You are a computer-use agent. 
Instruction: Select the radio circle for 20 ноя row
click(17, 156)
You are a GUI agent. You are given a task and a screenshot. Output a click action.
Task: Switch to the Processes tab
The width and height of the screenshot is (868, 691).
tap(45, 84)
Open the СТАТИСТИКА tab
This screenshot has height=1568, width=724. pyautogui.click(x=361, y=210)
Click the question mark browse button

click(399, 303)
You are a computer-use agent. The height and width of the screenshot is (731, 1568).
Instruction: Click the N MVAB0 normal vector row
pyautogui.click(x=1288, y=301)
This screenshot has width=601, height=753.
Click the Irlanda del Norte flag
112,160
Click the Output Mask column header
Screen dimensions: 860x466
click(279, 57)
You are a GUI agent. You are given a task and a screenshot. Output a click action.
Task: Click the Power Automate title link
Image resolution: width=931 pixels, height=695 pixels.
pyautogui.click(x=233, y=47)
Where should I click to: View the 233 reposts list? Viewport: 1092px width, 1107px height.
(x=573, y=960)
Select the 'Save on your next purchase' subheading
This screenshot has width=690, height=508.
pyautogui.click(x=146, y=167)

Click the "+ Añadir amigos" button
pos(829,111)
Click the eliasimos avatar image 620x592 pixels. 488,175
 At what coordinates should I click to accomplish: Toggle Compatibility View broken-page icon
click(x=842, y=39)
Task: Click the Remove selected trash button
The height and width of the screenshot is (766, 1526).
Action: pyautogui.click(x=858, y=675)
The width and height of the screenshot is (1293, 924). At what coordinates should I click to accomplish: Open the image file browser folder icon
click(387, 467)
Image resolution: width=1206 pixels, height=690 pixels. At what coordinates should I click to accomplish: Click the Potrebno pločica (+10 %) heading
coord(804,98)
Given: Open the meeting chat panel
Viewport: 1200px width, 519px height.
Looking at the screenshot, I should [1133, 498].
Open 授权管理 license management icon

- **Exercise**: Please pull out every line of the listing above that contains the string "This". Case counts.

- **The solution**:
This screenshot has height=1568, width=724. pyautogui.click(x=361, y=210)
This screenshot has width=601, height=753.
This screenshot has width=690, height=508.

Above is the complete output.